Wichita had slight uptick in voter turnout with mayor’s race
WICHITA, Kan. (AP) — A law aimed at increasing voter turnout by moving local elections from the spring to the fall got its first real test in Tuesday’s election for Wichita mayor.
The Wichita Eagle reports that turnout in this year’s mayoral primary in Wichita, the state’s largest city, was 10%. That is only a slight uptick from the 9.8% in the 2015 mayoral primary, the last spring election.
Sedgwick County Election Commissioner Tabitha Lehman said things had seemed to be going better and she was surprised when the turnout ended up being almost exactly the same as four years ago.
“The first run doesn’t look too good,” said Sen. Dan Kerschen, R-Garden Plain. “This was a good sample, a good election with a lot of good people in it. To not have the turnout, unfortunately, it’s the same old thing.”
“Pathetic,” is the word former state Rep. Mark Kahrs used to sum up the turnout.
He was chairman of the House Elections Committee and said the Legislature didn’t go far enough when it moved the city and school board elections in 2015. The bill he introduced would have consolidated the municipal elections with the state and national elections held in even-numbered years.

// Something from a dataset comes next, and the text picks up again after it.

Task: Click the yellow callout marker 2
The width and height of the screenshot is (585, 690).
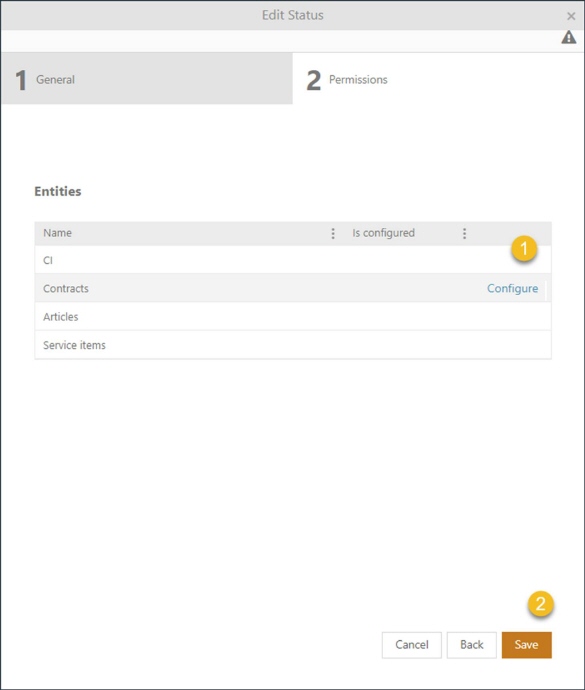Action: [x=541, y=603]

“As this last election shows, just changing it on the time of the year doesn’t make a big difference if we don’t combine it with the other elections.”
The two winners to emerge from the Wichita mayoral primary and move on to the Nov. 5 general election — incumbent Mayor Jeff Longwell and state Rep. Brandon Whipple — each got the votes of about 3% of the eligible electorate, he said.

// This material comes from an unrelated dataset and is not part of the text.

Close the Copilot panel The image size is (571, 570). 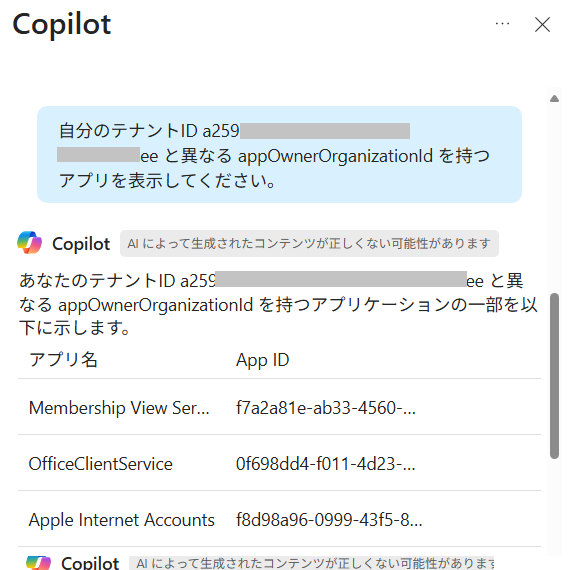542,25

Wichita was one of a host of cities and school districts in Kansas that opposed moving nonpartisan local elections to even-numbered years. It wanted for a separation between local and state elections, Longwell said.

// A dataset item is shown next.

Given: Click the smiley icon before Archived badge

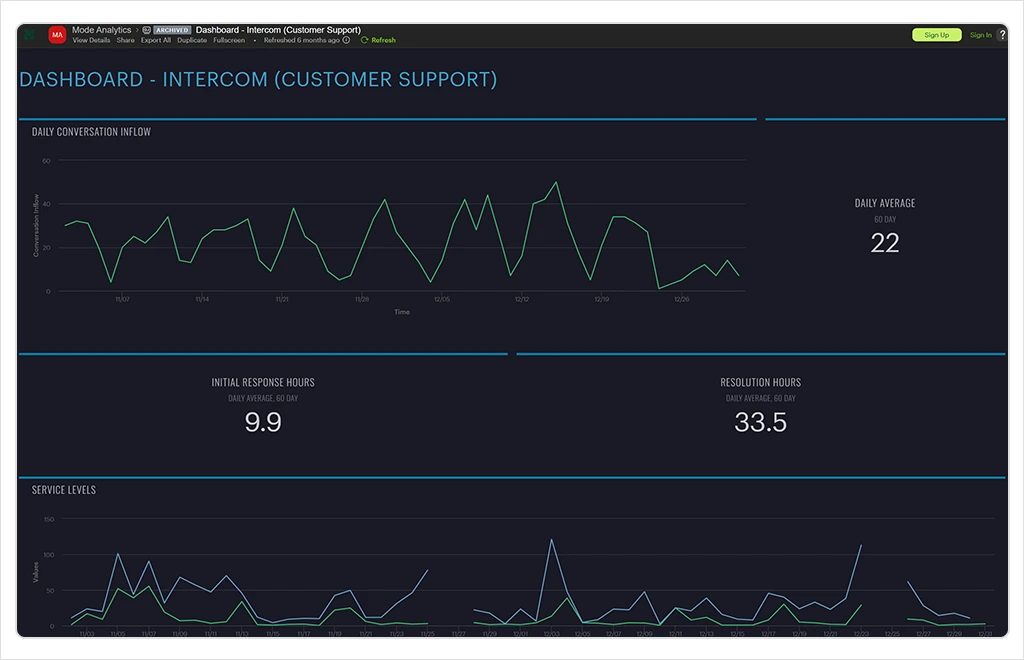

It’s too early to judge the new election calendar after only one mayor citywide race, Longwell said, adding that what’s on the ballot matters more than when the election is held.
Turnout for primary elections in some other Kansas counties also were low this year, but other counties in the state did not have a mayoral election in a major metropolitan city like Wichita this year.
Shawnee County, for example, didn’t hold a primary at all this August because not enough candidates filed in any city council or school board races to require one.
In Johnson County, the state’s most populous county, turnout for this year’s primary was 8.28% even though it had a full county primary, meaning every single voter in the county had some race to vote on. That occurred because the Johnson County Community College had 11 candidates file for three positions. The suburban Kansas City, Kansas, community of Shawnee also had a mayoral race this election. The voter turnout in Johnson County, however, was down from even the 9.92% in the comparable 2017 election.
“I think there are several factors that affect things like turnout — what’s on the ballot, the climate, interest by the public, all of those factors,” said Johnson County Election Commissioner Ronnie Metzker.
A voter turnout of around 8% is “very normal” for a municipal election in Johnson County, he said.